This compares with €92.4 , or a margin of 14%, at IJmuiden, Tata Steel’s other main production site in the Netherlands.
Thyssenkrupp’s key plant in Duisburg, Germany, will earn €85.4 per tonne, at a profit margin of 11%. “It would logically make sense to cut capacity at lower margin sites, which I believe are mainly the Tata assets. Thyssenkrupp’s sites are amongst the best earners in Europe,” one of Thyssenkrupp’s top-20 shareholders said.
A Tata Steel spokesman said it was the clear intent of both shareholders “to continue with the current asset configuration at all upstream sites including Port Talbot”.
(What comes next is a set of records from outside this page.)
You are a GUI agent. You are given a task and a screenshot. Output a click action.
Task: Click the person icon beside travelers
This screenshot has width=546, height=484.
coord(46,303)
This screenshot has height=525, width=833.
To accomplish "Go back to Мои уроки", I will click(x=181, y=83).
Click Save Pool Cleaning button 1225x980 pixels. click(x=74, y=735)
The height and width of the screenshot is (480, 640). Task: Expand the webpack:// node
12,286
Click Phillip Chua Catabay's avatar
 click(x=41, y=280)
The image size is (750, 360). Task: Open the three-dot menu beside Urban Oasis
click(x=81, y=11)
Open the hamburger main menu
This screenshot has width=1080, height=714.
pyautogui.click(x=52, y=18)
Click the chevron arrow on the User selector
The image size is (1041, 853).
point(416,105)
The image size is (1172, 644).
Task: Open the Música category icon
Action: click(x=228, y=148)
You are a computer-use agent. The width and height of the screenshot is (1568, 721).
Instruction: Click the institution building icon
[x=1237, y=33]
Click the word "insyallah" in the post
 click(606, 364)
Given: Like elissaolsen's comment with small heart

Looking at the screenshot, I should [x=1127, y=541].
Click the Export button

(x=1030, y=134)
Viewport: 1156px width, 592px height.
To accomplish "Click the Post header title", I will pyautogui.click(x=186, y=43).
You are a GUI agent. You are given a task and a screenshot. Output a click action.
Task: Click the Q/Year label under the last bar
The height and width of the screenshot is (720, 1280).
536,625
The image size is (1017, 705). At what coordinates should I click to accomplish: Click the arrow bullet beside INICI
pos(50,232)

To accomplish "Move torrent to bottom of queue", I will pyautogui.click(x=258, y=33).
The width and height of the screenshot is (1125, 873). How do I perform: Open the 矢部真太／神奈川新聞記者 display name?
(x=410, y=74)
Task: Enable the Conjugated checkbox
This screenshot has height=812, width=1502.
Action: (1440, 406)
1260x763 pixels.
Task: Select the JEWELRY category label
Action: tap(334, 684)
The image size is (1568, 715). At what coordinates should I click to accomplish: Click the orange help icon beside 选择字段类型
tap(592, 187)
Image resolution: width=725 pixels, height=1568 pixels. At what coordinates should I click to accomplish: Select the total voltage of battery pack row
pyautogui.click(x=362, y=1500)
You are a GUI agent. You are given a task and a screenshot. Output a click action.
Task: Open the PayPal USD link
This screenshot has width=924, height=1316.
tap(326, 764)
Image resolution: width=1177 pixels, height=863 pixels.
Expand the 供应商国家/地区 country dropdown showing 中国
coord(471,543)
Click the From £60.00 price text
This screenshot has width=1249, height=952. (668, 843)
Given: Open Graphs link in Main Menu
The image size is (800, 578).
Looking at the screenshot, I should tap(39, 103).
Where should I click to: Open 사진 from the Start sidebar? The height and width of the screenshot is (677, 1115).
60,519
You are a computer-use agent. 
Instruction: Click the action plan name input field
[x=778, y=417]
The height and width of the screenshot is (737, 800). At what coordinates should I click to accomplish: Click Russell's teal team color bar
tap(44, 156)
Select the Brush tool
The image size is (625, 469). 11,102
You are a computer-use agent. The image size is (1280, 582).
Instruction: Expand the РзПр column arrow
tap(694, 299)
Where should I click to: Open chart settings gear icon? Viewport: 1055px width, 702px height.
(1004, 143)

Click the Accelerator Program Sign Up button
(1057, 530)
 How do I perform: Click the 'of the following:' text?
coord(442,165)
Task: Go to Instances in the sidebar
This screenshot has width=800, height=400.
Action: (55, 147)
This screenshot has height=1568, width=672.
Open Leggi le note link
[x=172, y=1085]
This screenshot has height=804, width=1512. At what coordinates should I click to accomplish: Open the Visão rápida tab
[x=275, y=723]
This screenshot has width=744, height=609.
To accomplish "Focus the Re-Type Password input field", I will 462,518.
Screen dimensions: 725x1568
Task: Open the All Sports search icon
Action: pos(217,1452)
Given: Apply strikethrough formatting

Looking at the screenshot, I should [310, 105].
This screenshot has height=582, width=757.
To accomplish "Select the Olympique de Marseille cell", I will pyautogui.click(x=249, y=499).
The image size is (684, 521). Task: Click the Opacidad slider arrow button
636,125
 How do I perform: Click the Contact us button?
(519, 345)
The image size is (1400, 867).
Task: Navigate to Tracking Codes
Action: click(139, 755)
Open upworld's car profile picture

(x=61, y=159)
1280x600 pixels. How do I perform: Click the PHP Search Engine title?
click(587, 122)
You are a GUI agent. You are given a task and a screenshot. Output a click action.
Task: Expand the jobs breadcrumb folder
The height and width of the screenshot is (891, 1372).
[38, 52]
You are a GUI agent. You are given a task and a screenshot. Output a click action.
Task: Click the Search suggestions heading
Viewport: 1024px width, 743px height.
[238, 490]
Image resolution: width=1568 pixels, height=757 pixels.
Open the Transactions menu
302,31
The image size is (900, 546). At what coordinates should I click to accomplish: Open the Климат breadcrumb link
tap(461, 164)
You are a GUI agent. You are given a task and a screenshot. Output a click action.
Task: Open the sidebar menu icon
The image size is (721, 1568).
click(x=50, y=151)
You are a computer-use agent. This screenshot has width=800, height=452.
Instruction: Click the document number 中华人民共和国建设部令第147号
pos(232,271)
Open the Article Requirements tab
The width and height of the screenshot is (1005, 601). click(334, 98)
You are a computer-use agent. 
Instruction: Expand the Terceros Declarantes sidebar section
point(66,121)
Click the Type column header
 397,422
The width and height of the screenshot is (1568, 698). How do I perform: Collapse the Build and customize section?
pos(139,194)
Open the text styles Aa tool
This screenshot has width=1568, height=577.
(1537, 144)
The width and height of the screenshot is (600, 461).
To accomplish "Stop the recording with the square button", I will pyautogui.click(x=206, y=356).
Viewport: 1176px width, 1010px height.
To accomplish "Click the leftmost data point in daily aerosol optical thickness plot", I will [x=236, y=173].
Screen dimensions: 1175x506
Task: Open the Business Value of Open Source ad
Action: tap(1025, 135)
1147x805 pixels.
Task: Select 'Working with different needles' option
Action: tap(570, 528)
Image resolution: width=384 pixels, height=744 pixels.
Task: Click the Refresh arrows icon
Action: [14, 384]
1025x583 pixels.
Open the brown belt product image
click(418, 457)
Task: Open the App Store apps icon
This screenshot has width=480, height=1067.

Thyssenkrupp declined to comment.
Concerns resurfaced about Port Talbot’s future after the UK government wrote to Tata Steel Chairman Natarajan Chandrasekaran, asking him to commit to relining Port Talbot’s blast furnace 5.
That process typically costs over £150 million ($201 million) and gives the furnace about 20 additional years of life.
Chandrasekaran said this was Tata Steel’s intent should the funds be available, but he declined to commit.
“As you know, its (blast furnace 5) relining was not included in the memorandum of understanding signed earlier this year (with the unions),” he replied in correspondence posted on a UK government website.
A spokesman for UK union Community said: “Relining blast furnace 5 is something that in the next weeks and months we will continue to push for.”
Unlike Port Talbot’s blast furnace 5, Thyssenkrupp’s Duisburg furnaces will not need relining in the next five years, people familiar with the matter said, because all had been relined or started operations during the past decade.